13. What is Test Suite?
Test Suite is a collection of test cases. The test cases which are intended to test an application.
14. What is Test Scenario?
Test Scenario gives the idea of what we have to test. Test Scenario is like a high-level test case.
15. What is Test Case?
Test cases are the set of positive and negative executable steps of a test scenario which has a set of pre-conditions, test data, expected result, post-conditions and actual results.
16. What is Test Bed?
An environment configured for testing. Test bed consists of hardware, software, network configuration, an application under test, other related software.
17. What is Test Environment?
Test Environment is the combination of hardware and software on which Test Team performs testing.
- Application Type: Web Application
- OS: Windows
- Web Server: IIS
- Web Page Design: Dot Net
- Server Side Scripting: ASP Dot Net
- Database: MS SQL Server
- Browser: IE/FireFox/Chrome
18. What is Test Data?
Test data is the data that is used by the testers to run the test cases. Whilst running the test cases, testers need to enter some input data. To do so, testers prepare test data. It can be prepared manually and also by using tools.
For example, To test a basic login functionality having a user id, password fields. We need to enter some data in the user id and password fields. So we need to collect some test data.
19. What is Test Harness?
A test harness is the collection of software and test data configured to test a program unit by running it under varying conditions which involves monitoring the output with expected output.
20. What is Test Closure?
Test Closure is the note prepared before test team formally completes the testing process. This note contains the total no. of test cases, total no. of test cases executed, total no. of defects found, total no. of defects fixed, total no. of bugs not fixed, total no of bugs rejected etc.,
21. What are the tasks of Test Closure activities in Software Testing?
Test Closure activities fall into four major groups.
Test Completion Check: To ensure all tests should be either run or deliberately skipped and all known defects should be either fixed, deferred for a future release or accepted as a permanent restriction.
Test Artifacts handover: Tests and test environments should be handed over to those responsible for maintenance testing. Known defects accepted or deferred should be documented and communicated to those who will use and support the use of the system.
Lessons learned: Analyzing lessons learned to determine changes needed for future releases and projects. In retrospective meetings, plans are established to ensure that good
practices can be repeated and poor practices are not repeated
Archiving results, logs, reports, and other documents and work products in the CMS (configuration management system).

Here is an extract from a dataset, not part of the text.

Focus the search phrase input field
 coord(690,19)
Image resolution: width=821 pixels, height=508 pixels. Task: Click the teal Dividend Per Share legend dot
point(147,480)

22. What is test coverage?
Test coverage helps in measuring the amount of testing performed by a set of tests.
Test coverage can be done on both functional and non-functional activities. It assists testers to create tests that cover areas which are missing.
23. What is Code coverage?
Code coverage is different from Test coverage. Code coverage is about unit testing practices that must target all areas of the code at least once. It is usually done by developers or unit testers.
24. List out Test Deliverables?
- Test Strategy
- Test Plan
- Effort Estimation Report
- Test Scenarios
- Test Cases/Scripts
- Test Data
- Requirement Traceability Matrix (RTM)
- Defect Report/Bug Report
- Test Execution Report
- Graphs and Metrics
- Test summary report
- Test incident report
- Test closure report
- Release Note
- Installation/configuration guide
- User guide
- Test status report
- Weekly status report (Project manager to client)
Software Testing Interview Questions Part - 2
25. What is Unit Testing?
Unit Testing is also called as Module Testing or Component Testing. It is done to check whether the individual unit or module of the source code is working properly. It is done by the developers in the developer’s environment.
26. What is Integration Testing?
Integration Testing is the process of testing the interface between the two software units. Integration testing is done by three ways. Big Bang Approach, Top-Down Approach, Bottom-Up Approach
27. What is System Testing?
Testing the fully integrated application to evaluate the system’s compliance with its specified requirements is called System Testing AKA End to End testing. Verifying the completed system to ensure that the application works as intended or not.
28. What is Big Bang Approach?
Combining all the modules once and verifying the functionality after completion of individual module testing.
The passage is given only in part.